Some 71 years after the last hanging of an inmate at Folsom Prison, California's death penalty is fatally flawed, according to a state commission report.
The California Commission on the Fair Administration of Justice was established in 2004 in part to determine the extent to which the state's legal system has caused wrongful executions. It reported June 30 that the state must narrow its death penalty, in part because the penalty is impossibly expensive to continue in its current broad form.
Under the statute now in effect, a full 87 % of California's 1st-degree murders are "death eligible," and could be prosecuted as death cases, the commission noted. Any of a total of 22 "special circumstances" can be cited by local prosecutors in seeking a death penalty. The list includes drive-by murder. A federal Justice Department study in 2000 found numerous racial and geographic disparities applied to death penalty sentences.
Bill Clark, chief assistant district attorney for El Dorado County, said the state report seemed to blame local district attorneys for too much of the state's problem. One commission recommendation is that each county district attorney be required to file a copy of a policy on how his or her office decides to seek a death penalty.
"They said, 'The system is screwed up, and it's the DA's fault,'" Clark said. "But, to be honest, we don't have the money to continue. The penalty is dysfunctional."
Clark referred to murderer James Odle, convicted in 1983, in saying, "I was a 26-year-old police officer when Odle was sentenced. I'm a 52-year-old prosecutor now. I've got a better chance of dying than he does."
Excessive delay in appointing counsel for appeals, a severe backlog in reviewing appeals and ineffective counsel combine to put the system on the verge of breakdown, ready to "fall of its own weight," the commission reported.
"The death penalty is the law of this state -- however, it is the law in name only, and not in reality," the commission's report states. "Thus far, federal courts have rendered final judgment in 54 challenges to California death-penalty judgments. Relief in the form of a new guilt trial or a new penalty hearing was granted in 38 of the cases, or 70 % . Whether the death penalty has a deterrent effect is a hotly contested issue. If there is a deterrent value, however, it is certainly dissipated by long intervals between judgment of death and its execution."
California now takes more than 20 years between judgment and execution. It has the largest death row in the nation, with 673 people awaiting execution at San Quentin State Prison in Marin County. And, the state has planned since 2003 to build a new
death row at San Quentin, whose estimated cost has burgeoned since that time from $220 million to more than $336 million, said Terry Thornton, spokeswoman for the state Department of Corrections and Rehabilitation.
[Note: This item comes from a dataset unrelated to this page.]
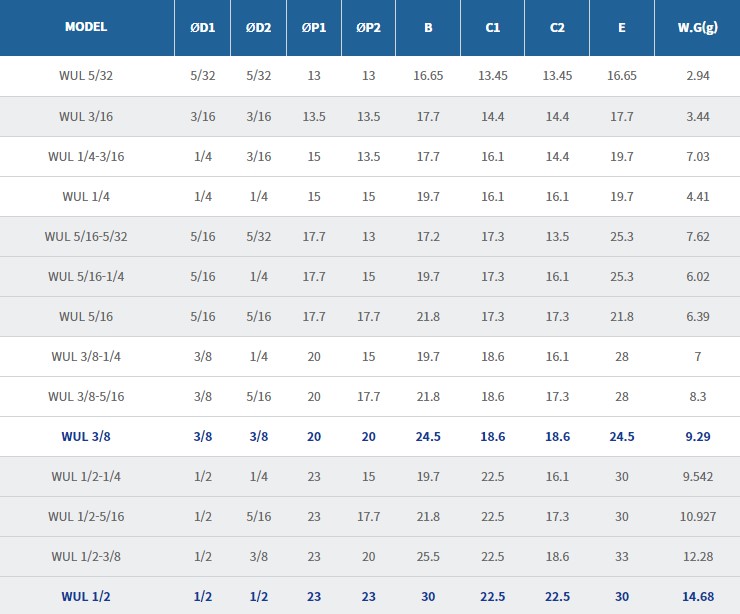Image resolution: width=740 pixels, height=614 pixels.
Task: Click the WUL 1/4 model cell
Action: [x=86, y=196]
The report studied, but rejected, alternative recommendations of abolishing the death penalty in California in favor of life imprisonment without parole, and of increased funding to speed up availability of qualified legal counsel to inmates for appeals of the penalty.
The commission estimated annual costs of the present system at $137 million per year. Reforming the system to make it more just would cost around $233 million a year, it found. Significantly narrowing the special-circumstances list would cut costs to $130 million per year, and imposing a maximum penalty of lifetime incarceration would cut cost to $11.5 million a year.
The commission quoted a remark this year by U.S. Supreme Court Justice John Paul Stevens, who said, "The time for a dispassionate, impartial comparison of the enormous costs that death penalty litigation imposes on society with the benefits that it produces has certainly arrived."